[plt-scheme] ->d Performance

From: Doug Williams (m.douglas.williams at gmail.com)
Date: Sat Apr 11 16:29:09 EDT 2009

Here is a graphical example where you can see the difference in speed.

The life-bitblt-slower.ss requires matrix-slower.ss (with ->d and no bounds
checking in the body of the code) and is really slow.

The life-bitblt-faster.ss requires matrix-faster.ss (with -> and bounds
checking in the body of the code) and performs okay.
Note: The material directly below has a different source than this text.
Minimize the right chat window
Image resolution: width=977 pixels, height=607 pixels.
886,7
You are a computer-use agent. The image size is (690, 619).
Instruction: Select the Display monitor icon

Other than the contract and the corresponding presence or ansence of bounds
checking (to give the same functionality), the code is identical. [The only
difference between life-bitblt-slower.ss and life-bitblt-faster.ss is the
require statement.]

The life-bitblt-vector.ss version does the matrix abstraction internally
(using a vector) and doesn't use any external module (or contracts) at all.
It is by far the fastest, but it's kind of an apples and oranges comparison
with the others. I'm not sure how much of the speedup is due to the matrix
abstraction into a module or the contracts.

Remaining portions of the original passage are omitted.